Among them, “id” is the question number or option number, “questionTitle” and “optionTitle” are the content of the question and option, respectively, and “questionSolution” is the answer option to the question. I don’t know if there is a way to directly obtain all the question banks, but next I just need to program in familiar computer languages such as Python, repeatedly request the URL, and finally organize and remove duplicates to obtain approximately all the question banks.

However, there is another issue that needs to be addressed when programming crawlers. Because when using the browser to refresh the free practice, the website has already recorded my account and I can directly request the URL. But in a crawler program in Python, the first step is to write an appropriate program to fill in the username and password. More complex is that the website does not have a fixed password, and each login requires a verification code to be sent through the phone number. These obstacles to some extent prevent question banks from being easily exploded.

I did not continue learning how to log in to my account in a crawler program.
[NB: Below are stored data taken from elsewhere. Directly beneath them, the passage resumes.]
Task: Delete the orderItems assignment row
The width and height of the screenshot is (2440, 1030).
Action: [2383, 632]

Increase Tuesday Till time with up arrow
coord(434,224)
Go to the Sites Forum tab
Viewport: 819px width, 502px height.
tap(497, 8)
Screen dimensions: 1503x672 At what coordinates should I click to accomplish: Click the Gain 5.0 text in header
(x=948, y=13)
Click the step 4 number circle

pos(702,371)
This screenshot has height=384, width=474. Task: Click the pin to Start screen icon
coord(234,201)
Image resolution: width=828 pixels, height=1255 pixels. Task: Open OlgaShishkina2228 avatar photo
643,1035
Without systematic learning, identifying web elements is my weaknesses. My alternative is to write an Tampermonkey script, directly request the URL in Chrome, and download the obtained information locally.

// ==UserScript==
// @name         name
// @namespace    https://aochen-sun.github.io/
// @version      1.0
// @description  Automatically refresh and download the body of the page
// @author       Arsen Sun
// @match        https://1234567.com/1234567
// @grant        none
// ==/UserScript==

(function() {
    'use strict';

    // Set refresh interval in milliseconds
    var refreshInterval = 5000; 

    // Generate unique file names
    function generateFileName() {
        var timestamp = new Date().getTime(); // Use timestamp as part of file name
        return 'page_content_' + timestamp + '.txt';
    }

    // Define refresh function
    function refreshPage() {
        location.reload();
    }

    // Define download function
    function downloadContent(content) {
        var blob = new Blob([content], { type: 'text/plain' });
        var url = URL.createObjectURL(blob);
        var fileName = generateFileName();
        var a = document.createElement('a');
        a.href = url;
        a.download = fileName;
        a.style.display = 'none';
        document.body.appendChild(a);
        a.click();
        document.body.removeChild(a);
        URL.revokeObjectURL(url);
    }

    // Regularly refresh the page
    setInterval(refreshPage, refreshInterval);

    // Execute when the page load is complete
    window.addEventListener('load', function() {
        // Add a selector for the page content you need to download
        var contentElement = document.querySelector('body'); // Example Select the content of the entire page

        if (contentElement) {
            var content = contentElement.textContent; // Get page content

            // Download page content
            downloadContent(content);
        }
    });
})();

This script adds a timestamp to the generate file name function so that the local files have unique file names. In addition, the script downloads all the text on the page, as data cleaning can be done in a more familiar language after the download is completed.

We can efficiently improve our grades with question banks. Of course, if the formal competition and free practice share the same question extracting system (which may indeed be the case), the story narrative can be more straightforward.